With Tester-Corker bill failing to garner enough votes, the Durbin Amendment will be going into effect on July 21st.
What does that mean for you? How does the Durbin Amendment affect you? Before you know what that means for you, you should first know what Durbin is and why it is happening.
Table of Contents
What is Durbin?
The Durbin amendment is an amendment to the Dodd-Frank Wall Street Reform and Consumer Protection act (HR 4173) that was passed mid-last year. It accomplishes a couple of things, but the primary purpose is to lower the interchange rate that merchants are required to pay for processing a debit transaction. If that sounded like Greek to you, that’s OK.
More simply put, when you swipe your debit card at a store, and type in your pin code, the store pays a fee which is referred to as “interchange.” The Durbin Amendment aims to lower the interchange fee the merchant has to pay.
Let’s make this clear: In my opinion, this amendment is a huge win for businesses, but it is a loss for consumers. The reason I’m stating this is because many people are trying to paint this as a consumer advocacy bill, but it simply is not.
Read: For an in-depth analysis complete with graphs, check out this article on NerdWallet.
Why Would a Store Pay Interchange Fees?
It is the same reason as it is for any other service. If you get your car washed, then you pay for the service. Naturally, when a store wants to accept other forms of payment, they have to pay the companies involved that make that possible, and this is where “interchange fees” come in.
What is wrong with the fees?
I won’t take a stance on this as I don’t pay the fees, but the merchants claim that the amount they pay is too high. Obviously, everyone wants to lower their fees, and most people would say the fees they pay for almost anything are too high. Alternatively, the companies that charge the fees will all claim the fees they charge are fair. Pick your side.
How Does the Process Work?
Interchange is determined by a number of factors including risk. When the merchant pays the fees, lots of companies make money. Visa, MasterCard, etc get paid a portion, and the bank that issued your card gets paid as well.

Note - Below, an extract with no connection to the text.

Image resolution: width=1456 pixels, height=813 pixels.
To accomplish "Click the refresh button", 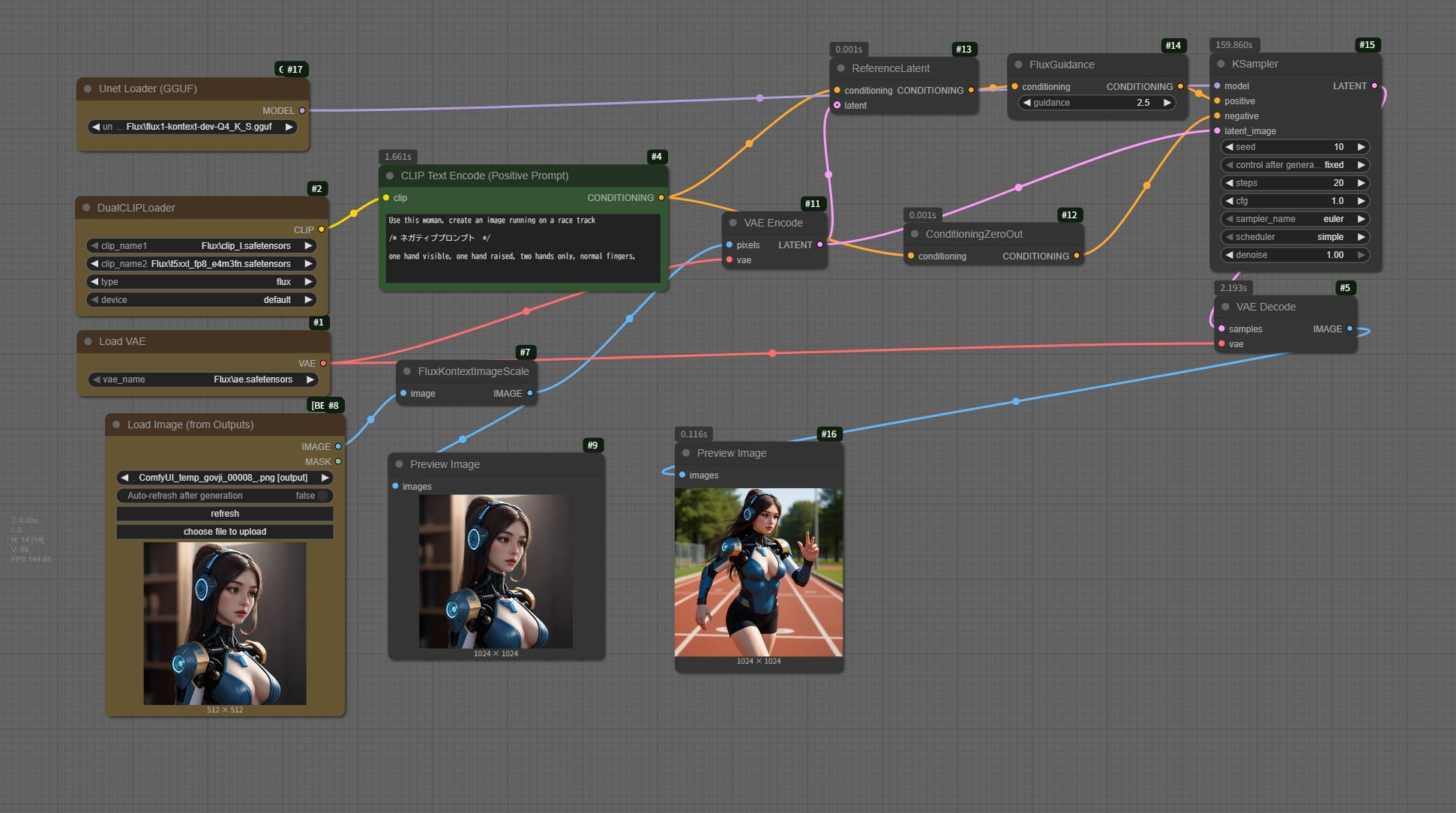I will click(225, 514).
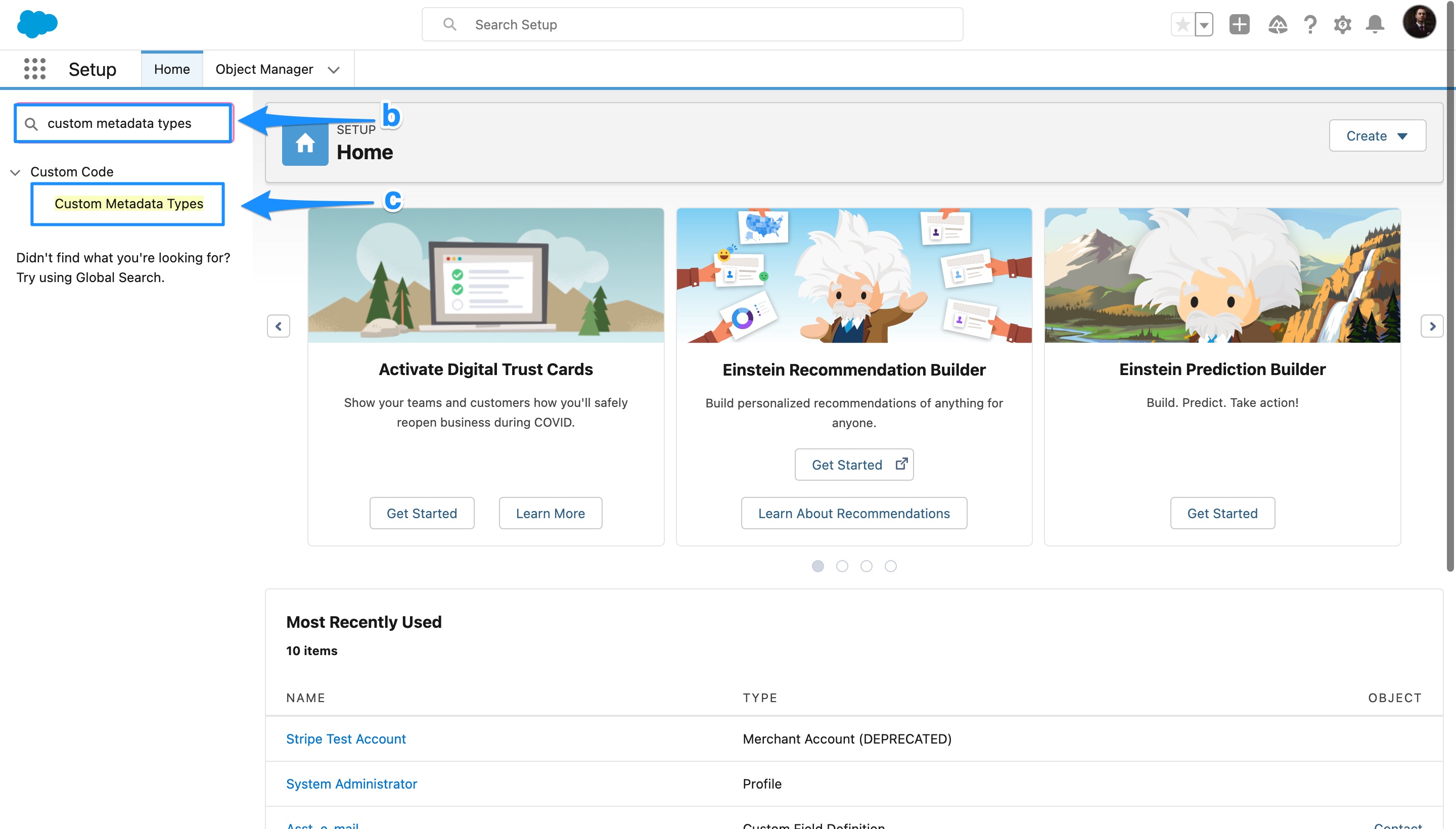Open the user profile avatar
This screenshot has width=1456, height=829.
pos(1419,22)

So, when you go to the store to buy a gallon of milk you swipe your Visa debit card, you enter your pin code, the money comes out, and everyone’s happy. What you don’t see is that the store paid a fee for you to use your debit card, Visa got a piece of that money, and your bank got a piece of that money.
What Do Those Fees Do?
Ultimately, debit transactions are so secure that it is almost entirely profit. That profit is used to increase the bank’s bottom line, and supplement many of their free services like:
- Free Checking
- Free Direct Deposit
- Cheaper Loan Rates
- Convenient Hours
- 24 Hour Customer Service (some banks)
What Else Does Durbin Do?
A little while back, Visa & MasterCard Merchant Agreements both banned the practice of charging a fee for using their cards, and they also banned requiring a minimum amount to use your card. From my experience, lots of smaller merchants didn’t follow the rules, but now they are free to do this as they please.